İnsan Hakları Derneği (İHD) Diyarbakır Şubesi, 17-31 Mayıs “Uluslararası Gözaltında Kayıplara Karşı Mücadele Haftası”na ilişkin Diyarbakır adliyesi önünde basın açıklaması gerçekleştirdi.

Yapılan açıklamanın Türkçesini İHD Diyarbakır Şubesi Kayıp Komisyonu Üyesi Fırat Akdeniz okurken, Kürtçesini ise İHD Diyarbakır Şubesi Yönetim Kurulu üyesi Yakup Güven okudu. Açıklamada kayıpların fotoğraflarıyla birlikte aileleri de katıldı.  

Gözaltında Zorla Kaybetme tarihinde darbeler, etnik çatışmalar ve iç savaşlar olan devletlerin muhalif grupları bastırma ve sindirme amacıyla uyguladığı şiddet yöntemlerinden biridir açıklamasında bulunan Güven, ”Birleşmiş Milletler Herkesin Zorla Kaybetmelere Karşı Korunması Hakkında Uluslararası Sözleşmeye göre, ‘zorla kaybetme’ terimi, 'devlet görevlilerinin ya da devletin yetkilendirmesi, desteği veya göz yummasıyla hareket eden kişilerin ya da kişi gruplarının gözaltına alma, tutuklama, kaçırma ya da diğer herhangi bir biçimde özgürlükten yoksun bırakma' durumunu ifade eder. Zorla kaybetme insanlığa karşı işlenmiş bir suçtur. Hiçbir savaş gerekçesi, savaş ilanı, iç siyasi istikrarsızlık ya da olağanüstü hal zorla kaybedilmeleri haklı çıkarmaz. Bu konuda Birleşmiş Milletler Zorla Kaybedilmelere Karşı Herkesin Korunmasına Dair Sözleşmesi devletlerin sorumluluklarını net bir şekilde hatırlatmaktadır. Gözaltında Zorla Kaybetme, coğrafyamızda çoğunlukla Kürt Meselesiyle bağlantılı olarak devam eden, çatışma ve şiddet ortamında, devlet ve bağlantılı paramiliter güçler tarafından, siyasal, sosyal ve hukuksal talepleri yaygın ve sistematik bir şekilde, şiddetle bastırılmayla gerçekleştirilmiştir. İHD ve Hafıza Merkezi verilerine göre; ağırlıklı olarak 1980-2001 yılları arasında ve çoğunlukla 90’lı yıllarda olmak üzere 1388 kişi, devletin kolluk görevlileri ve ona bağlı paramiliter güçler tarafından zorla kaybedilmiştir.

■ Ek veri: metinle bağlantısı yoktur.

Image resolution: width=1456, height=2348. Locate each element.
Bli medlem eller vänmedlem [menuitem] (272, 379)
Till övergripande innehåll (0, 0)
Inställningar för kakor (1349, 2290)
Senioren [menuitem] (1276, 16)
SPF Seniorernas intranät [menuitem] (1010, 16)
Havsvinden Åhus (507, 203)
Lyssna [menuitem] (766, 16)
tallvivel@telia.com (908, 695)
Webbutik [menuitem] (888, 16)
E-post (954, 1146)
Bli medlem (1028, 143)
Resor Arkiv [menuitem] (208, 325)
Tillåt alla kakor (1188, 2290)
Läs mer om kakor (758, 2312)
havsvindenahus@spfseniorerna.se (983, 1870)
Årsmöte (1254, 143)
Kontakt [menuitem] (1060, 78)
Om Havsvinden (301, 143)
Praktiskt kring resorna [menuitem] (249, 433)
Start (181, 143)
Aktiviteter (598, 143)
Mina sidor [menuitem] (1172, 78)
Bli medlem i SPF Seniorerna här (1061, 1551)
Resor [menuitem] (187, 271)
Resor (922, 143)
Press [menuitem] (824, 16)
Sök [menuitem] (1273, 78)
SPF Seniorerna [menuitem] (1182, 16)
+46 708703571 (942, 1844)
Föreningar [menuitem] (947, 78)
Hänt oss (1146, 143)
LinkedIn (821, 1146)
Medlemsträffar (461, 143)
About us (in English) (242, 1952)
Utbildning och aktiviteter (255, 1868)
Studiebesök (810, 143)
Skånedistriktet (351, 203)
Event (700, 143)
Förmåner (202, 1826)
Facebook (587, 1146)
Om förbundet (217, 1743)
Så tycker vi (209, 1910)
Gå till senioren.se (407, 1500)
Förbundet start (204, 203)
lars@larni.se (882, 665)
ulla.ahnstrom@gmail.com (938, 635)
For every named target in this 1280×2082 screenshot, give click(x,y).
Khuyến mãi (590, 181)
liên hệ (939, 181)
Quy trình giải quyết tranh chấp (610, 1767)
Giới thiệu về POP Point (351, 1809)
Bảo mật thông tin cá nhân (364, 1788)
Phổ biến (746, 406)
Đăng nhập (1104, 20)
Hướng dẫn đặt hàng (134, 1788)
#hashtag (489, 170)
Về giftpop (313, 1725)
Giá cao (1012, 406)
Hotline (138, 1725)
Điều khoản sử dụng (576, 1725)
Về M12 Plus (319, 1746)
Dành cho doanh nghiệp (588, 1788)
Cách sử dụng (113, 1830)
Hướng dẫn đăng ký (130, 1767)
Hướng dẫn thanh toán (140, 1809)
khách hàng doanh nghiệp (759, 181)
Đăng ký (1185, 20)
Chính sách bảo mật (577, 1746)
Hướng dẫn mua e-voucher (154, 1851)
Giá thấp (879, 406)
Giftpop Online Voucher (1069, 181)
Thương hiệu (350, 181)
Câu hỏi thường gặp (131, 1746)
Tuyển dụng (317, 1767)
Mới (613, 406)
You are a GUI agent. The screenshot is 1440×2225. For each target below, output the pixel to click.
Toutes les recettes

Devletin bölgemizde bulunan toplu mezar ile anılan bölgelere dair hafızayı ortadan kaldırmak için bir takım projeleri devreye soktuğuna tanık oluyoruz. Binlerce insanımızın bedeninin bu alanlarda bulunan toplu mezarlarda olduğunu biliyoruz.

İnsan hakları savunucuları olarak, Türkiye’deki kayıplar hakikatini yüksek sesle topluma duyurmaya, geçmişle hesaplaşmanın ve ülkedeki adaleti sağlamanın, ilk ve en önemli adımı olarak gördüğümüz “ Kayıplar Bulunsun Failler Yargılansın” mücadelesini ısrarla ve inatla sürdürmeye devem edeceğiz” açıklamasında bulundu.